Collected data entries
==============================

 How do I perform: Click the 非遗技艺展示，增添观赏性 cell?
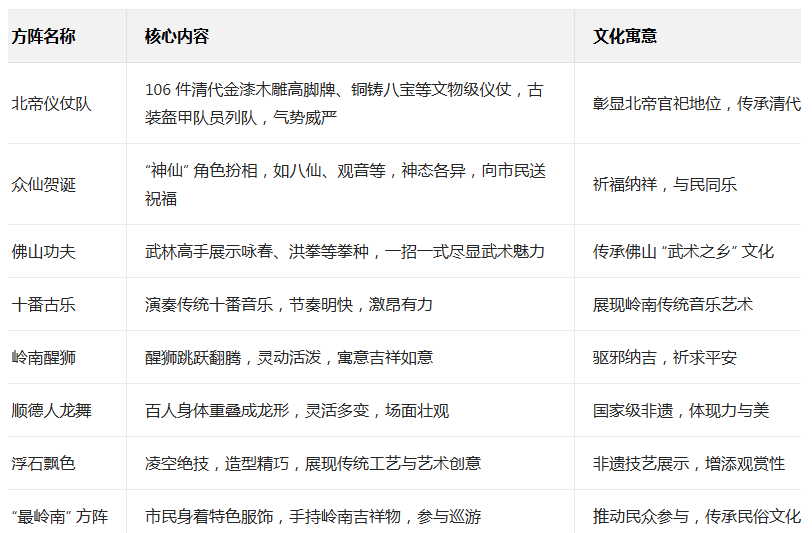tap(688, 463)
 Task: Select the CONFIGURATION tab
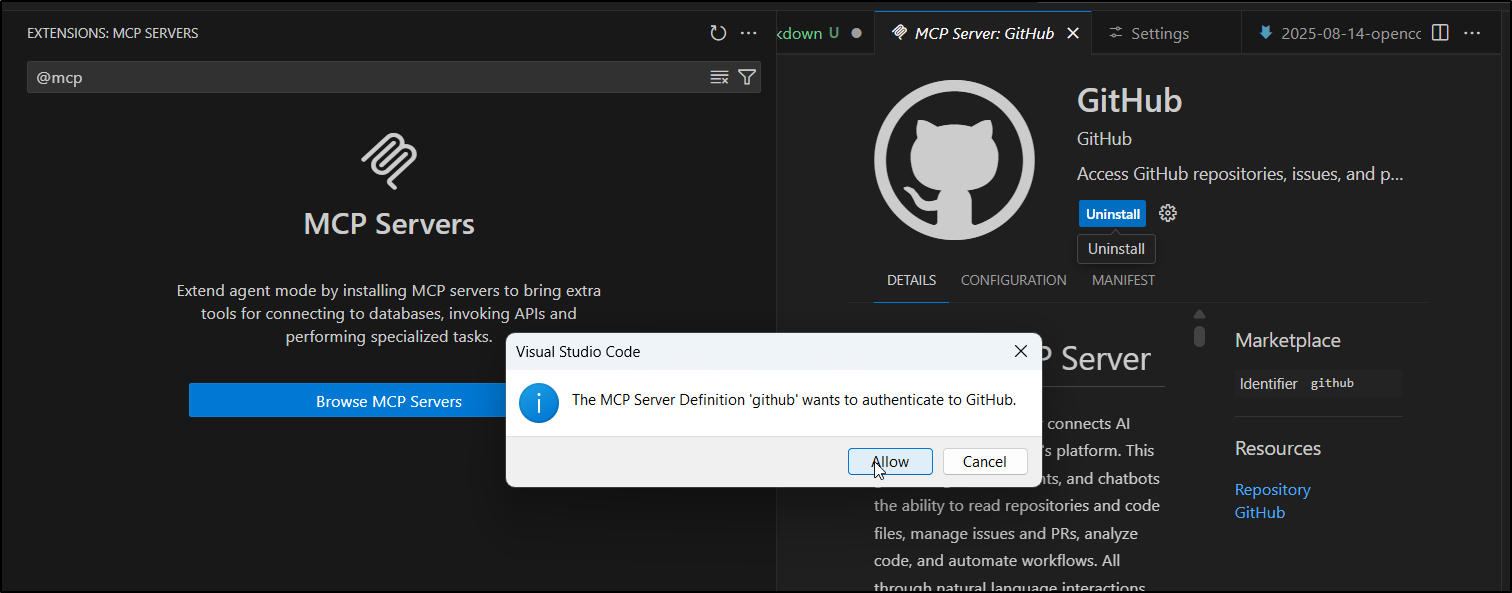click(x=1013, y=280)
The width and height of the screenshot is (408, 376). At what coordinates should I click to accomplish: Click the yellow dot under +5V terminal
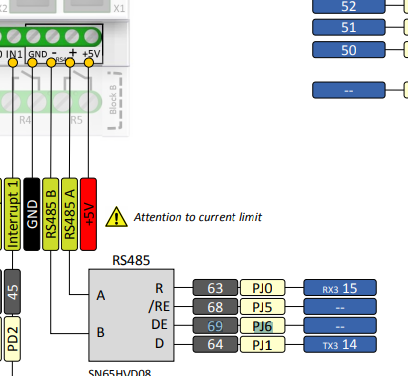[89, 62]
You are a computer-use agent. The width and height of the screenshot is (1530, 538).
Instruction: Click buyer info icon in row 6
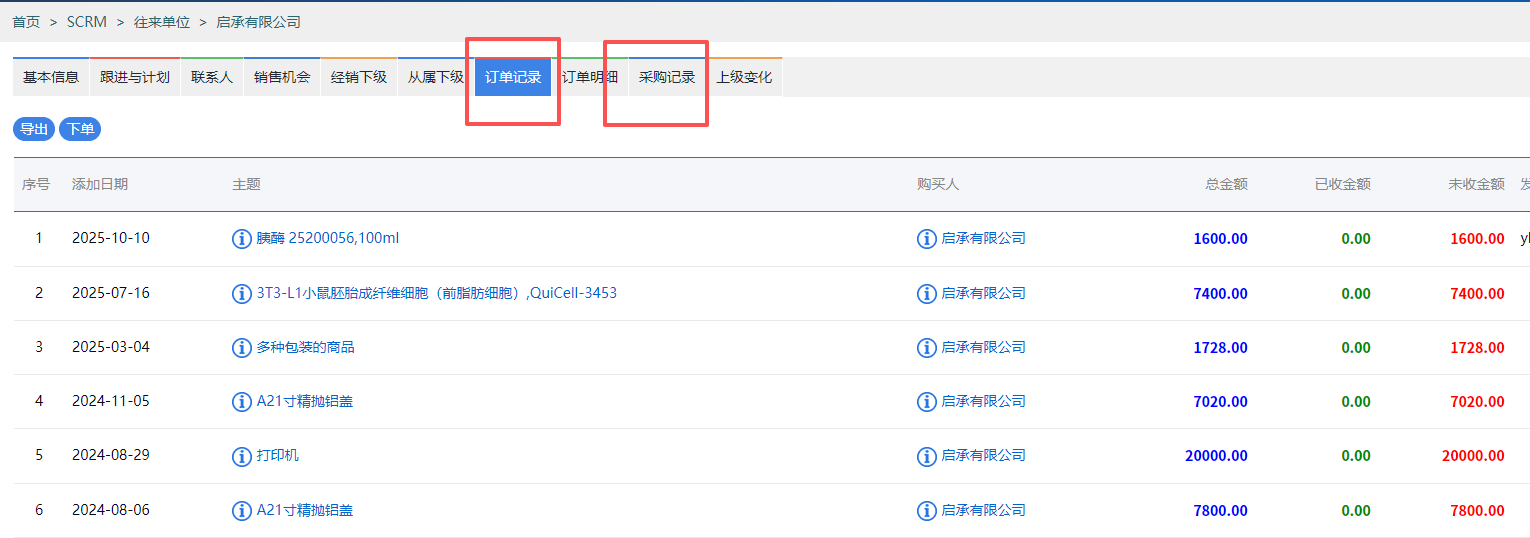tap(926, 511)
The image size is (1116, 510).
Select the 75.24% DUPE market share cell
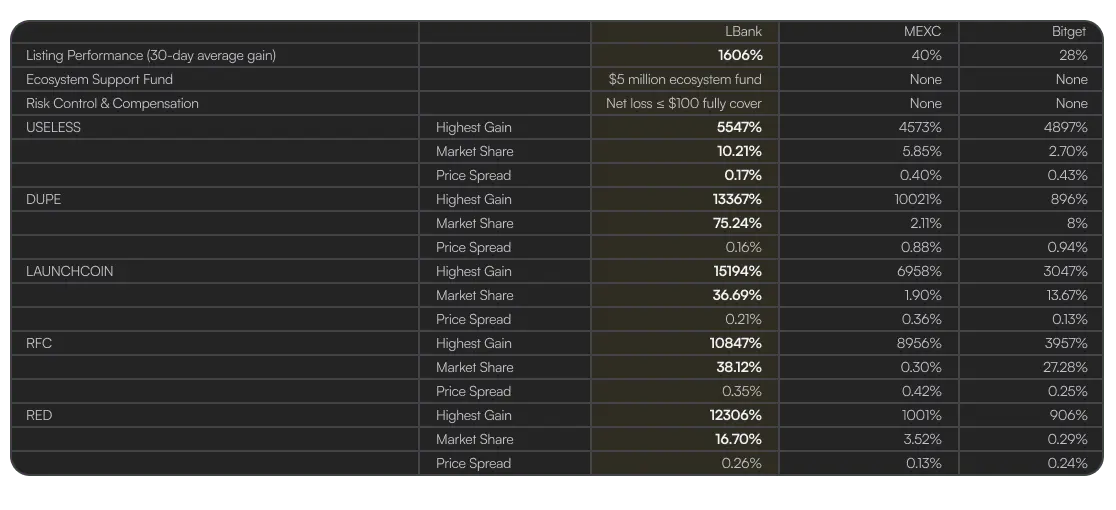739,223
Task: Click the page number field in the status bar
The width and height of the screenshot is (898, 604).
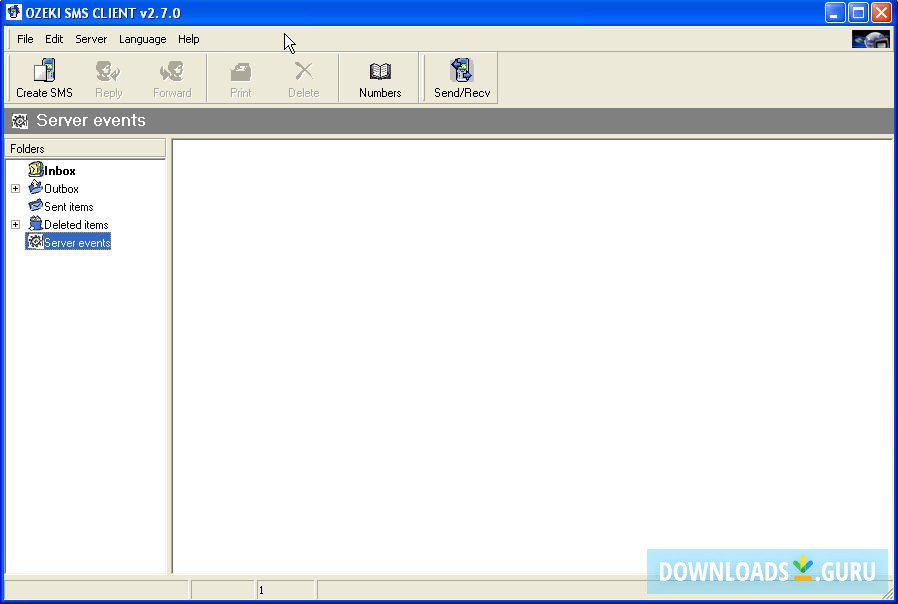Action: 285,589

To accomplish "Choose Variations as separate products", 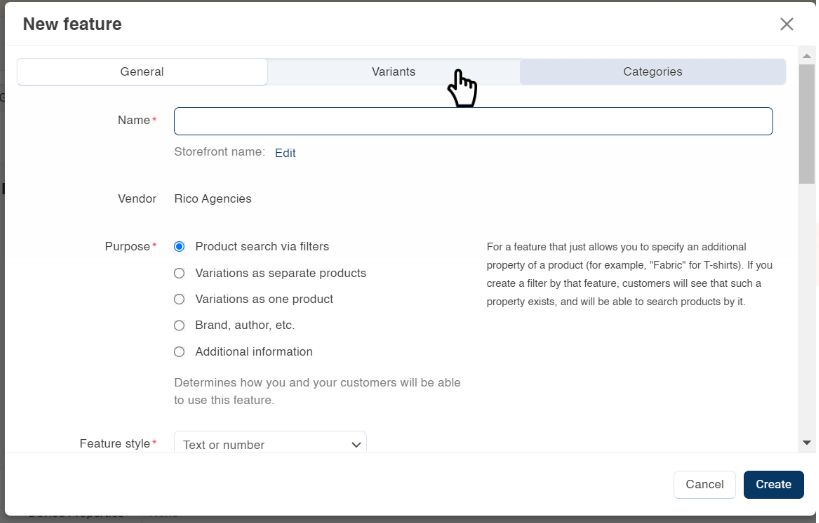I will pyautogui.click(x=180, y=273).
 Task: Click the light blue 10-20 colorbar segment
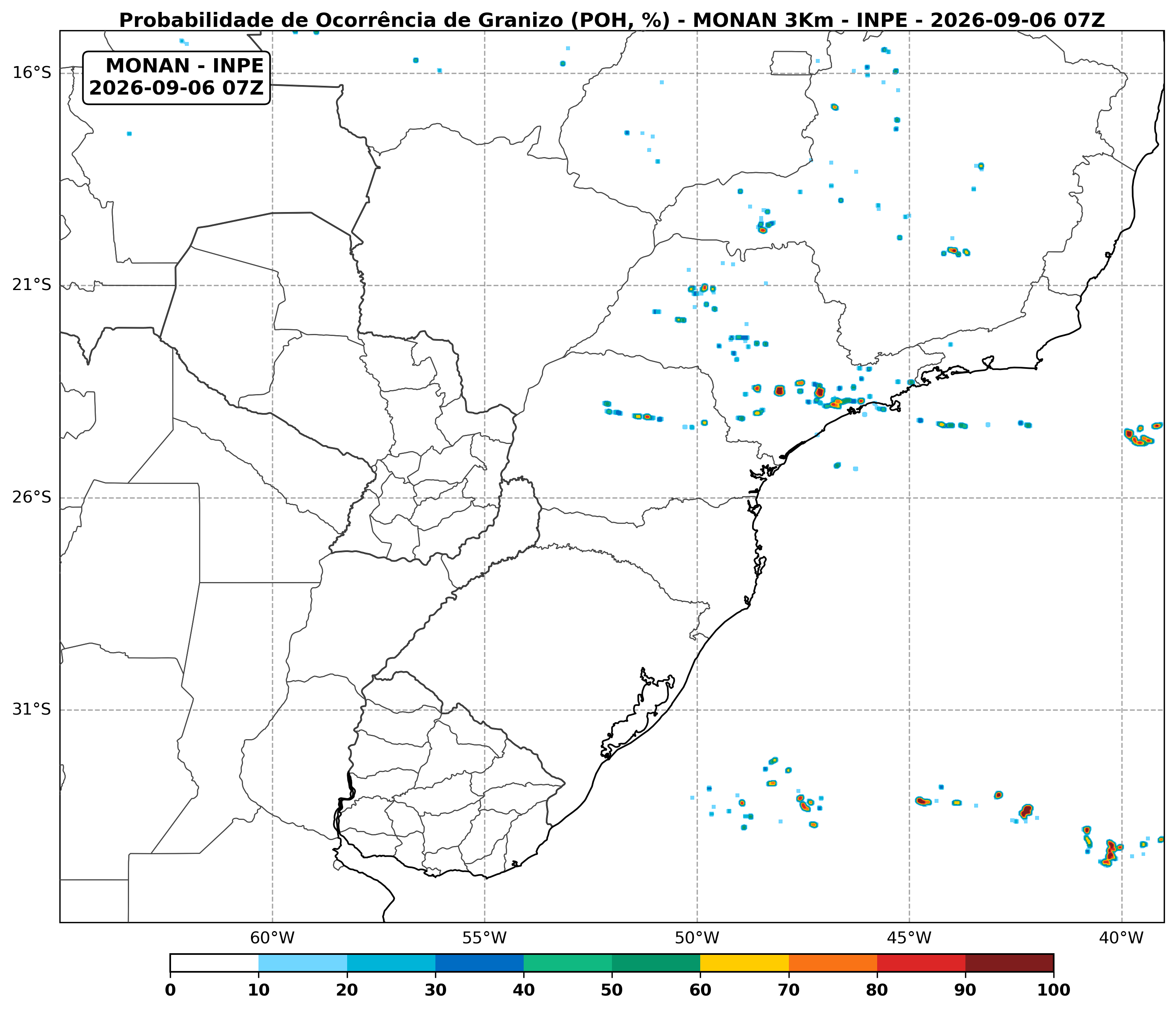(302, 962)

==============================

Your objective — Would you reproduce, exactly and with nothing added, every line from the beginning of the entries above through the line that contains "You are a computer-use", both included, leaving out the pictures?

Answer section —
 How do I perform: Click the 非遗技艺展示，增添观赏性 cell?
tap(688, 463)
 Task: Select the CONFIGURATION tab
click(x=1013, y=280)
The width and height of the screenshot is (408, 376). At what coordinates should I click to accomplish: Click the yellow dot under +5V terminal
[89, 62]
You are a computer-use agent. The width and height of the screenshot is (1530, 538).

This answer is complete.